Top of Exercise materials

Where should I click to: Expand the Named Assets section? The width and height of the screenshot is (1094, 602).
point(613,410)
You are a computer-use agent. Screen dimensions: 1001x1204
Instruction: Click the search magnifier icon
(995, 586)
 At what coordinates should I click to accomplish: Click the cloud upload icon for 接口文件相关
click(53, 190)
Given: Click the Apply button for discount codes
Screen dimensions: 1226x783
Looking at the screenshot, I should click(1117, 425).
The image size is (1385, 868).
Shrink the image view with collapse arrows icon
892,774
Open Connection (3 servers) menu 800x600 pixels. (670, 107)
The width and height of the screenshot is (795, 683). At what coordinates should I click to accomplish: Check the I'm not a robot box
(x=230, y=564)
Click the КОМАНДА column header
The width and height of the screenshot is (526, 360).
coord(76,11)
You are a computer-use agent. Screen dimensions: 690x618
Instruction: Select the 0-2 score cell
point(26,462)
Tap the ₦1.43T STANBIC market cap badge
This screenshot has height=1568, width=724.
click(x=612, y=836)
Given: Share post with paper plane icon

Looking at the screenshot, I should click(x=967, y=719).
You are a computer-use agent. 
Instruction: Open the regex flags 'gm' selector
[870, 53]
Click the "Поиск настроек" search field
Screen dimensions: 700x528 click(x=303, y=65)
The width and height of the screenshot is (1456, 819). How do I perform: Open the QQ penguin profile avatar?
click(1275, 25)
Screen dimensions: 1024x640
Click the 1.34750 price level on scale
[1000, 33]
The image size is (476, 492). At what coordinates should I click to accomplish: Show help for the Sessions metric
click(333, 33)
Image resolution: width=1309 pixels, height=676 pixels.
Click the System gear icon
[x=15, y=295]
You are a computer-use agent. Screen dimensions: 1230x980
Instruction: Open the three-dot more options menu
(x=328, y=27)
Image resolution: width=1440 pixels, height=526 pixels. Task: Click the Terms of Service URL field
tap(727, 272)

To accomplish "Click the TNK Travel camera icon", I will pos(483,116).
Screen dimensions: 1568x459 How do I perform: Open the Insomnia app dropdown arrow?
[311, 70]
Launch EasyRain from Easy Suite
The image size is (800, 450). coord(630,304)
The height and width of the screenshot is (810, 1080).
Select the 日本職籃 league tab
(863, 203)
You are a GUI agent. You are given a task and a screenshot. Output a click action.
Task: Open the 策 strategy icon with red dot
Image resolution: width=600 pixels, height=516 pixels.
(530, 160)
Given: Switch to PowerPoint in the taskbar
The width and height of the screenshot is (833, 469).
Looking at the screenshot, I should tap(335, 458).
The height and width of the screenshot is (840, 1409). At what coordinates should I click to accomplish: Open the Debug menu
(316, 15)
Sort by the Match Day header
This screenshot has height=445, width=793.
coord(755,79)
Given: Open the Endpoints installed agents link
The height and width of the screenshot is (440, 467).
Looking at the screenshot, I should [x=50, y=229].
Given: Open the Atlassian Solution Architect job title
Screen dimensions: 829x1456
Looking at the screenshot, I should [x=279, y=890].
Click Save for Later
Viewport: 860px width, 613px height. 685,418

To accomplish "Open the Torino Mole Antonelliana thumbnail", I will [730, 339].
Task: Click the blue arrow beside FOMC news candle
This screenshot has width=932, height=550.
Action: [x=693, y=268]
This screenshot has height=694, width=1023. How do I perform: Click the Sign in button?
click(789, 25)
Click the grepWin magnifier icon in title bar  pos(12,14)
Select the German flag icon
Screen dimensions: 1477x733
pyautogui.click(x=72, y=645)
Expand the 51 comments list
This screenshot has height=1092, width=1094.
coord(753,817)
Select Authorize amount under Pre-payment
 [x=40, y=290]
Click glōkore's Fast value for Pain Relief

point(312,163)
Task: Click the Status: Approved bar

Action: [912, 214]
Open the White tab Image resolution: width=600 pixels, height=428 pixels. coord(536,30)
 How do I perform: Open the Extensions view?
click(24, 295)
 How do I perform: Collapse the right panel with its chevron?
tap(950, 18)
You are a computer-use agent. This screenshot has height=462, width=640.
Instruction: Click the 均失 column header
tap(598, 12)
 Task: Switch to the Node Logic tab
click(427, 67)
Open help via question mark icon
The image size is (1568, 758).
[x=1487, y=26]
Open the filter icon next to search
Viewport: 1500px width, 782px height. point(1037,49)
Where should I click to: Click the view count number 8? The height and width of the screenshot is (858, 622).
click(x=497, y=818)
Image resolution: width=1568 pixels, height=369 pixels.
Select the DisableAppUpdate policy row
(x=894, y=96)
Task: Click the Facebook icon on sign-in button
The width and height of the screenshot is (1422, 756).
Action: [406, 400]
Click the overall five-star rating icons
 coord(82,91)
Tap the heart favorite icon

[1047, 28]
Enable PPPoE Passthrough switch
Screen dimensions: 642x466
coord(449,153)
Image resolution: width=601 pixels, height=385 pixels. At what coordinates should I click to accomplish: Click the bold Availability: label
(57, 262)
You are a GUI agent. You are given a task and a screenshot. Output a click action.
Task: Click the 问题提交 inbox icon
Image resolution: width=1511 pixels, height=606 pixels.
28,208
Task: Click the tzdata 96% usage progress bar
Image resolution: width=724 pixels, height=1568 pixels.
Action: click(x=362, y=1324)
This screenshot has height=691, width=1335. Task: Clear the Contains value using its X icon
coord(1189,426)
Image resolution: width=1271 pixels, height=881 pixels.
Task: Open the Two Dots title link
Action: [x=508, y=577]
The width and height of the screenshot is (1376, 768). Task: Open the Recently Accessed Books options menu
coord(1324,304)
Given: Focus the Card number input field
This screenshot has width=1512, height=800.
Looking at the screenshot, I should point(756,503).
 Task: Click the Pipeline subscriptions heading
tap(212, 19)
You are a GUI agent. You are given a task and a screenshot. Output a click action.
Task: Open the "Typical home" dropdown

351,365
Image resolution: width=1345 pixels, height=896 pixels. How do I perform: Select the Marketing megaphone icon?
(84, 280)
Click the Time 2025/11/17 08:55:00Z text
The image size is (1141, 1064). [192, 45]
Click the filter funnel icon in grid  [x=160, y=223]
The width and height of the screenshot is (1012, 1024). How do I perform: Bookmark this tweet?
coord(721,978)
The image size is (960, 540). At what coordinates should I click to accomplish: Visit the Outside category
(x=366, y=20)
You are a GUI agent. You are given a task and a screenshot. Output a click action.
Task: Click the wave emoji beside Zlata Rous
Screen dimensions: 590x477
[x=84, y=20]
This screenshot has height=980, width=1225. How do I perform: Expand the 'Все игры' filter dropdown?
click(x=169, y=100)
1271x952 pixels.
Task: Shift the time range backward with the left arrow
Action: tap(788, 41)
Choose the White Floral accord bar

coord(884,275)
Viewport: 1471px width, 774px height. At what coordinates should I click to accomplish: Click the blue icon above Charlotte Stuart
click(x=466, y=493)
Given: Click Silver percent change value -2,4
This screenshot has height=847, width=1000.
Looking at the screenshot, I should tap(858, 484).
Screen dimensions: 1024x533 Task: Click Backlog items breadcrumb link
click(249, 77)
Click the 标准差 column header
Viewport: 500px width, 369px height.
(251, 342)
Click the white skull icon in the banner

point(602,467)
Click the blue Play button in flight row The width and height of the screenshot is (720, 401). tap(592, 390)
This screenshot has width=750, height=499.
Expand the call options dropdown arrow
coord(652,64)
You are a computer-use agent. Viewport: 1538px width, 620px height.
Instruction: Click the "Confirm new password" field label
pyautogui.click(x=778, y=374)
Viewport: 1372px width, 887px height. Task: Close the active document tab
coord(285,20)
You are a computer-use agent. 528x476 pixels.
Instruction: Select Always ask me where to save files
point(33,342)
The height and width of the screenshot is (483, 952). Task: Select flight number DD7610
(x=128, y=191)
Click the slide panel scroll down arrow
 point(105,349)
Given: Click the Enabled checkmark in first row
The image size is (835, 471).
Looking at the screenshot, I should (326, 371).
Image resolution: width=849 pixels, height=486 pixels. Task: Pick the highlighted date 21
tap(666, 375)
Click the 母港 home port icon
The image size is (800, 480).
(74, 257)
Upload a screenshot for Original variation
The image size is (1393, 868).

Bottom of Exercise materials

#### What this task involves:
Copy each line from the records above that includes the string "beside".

#### Task output:
Task: Click the blue arrow beside FOMC news candle
Task: Click the wave emoji beside Zlata Rous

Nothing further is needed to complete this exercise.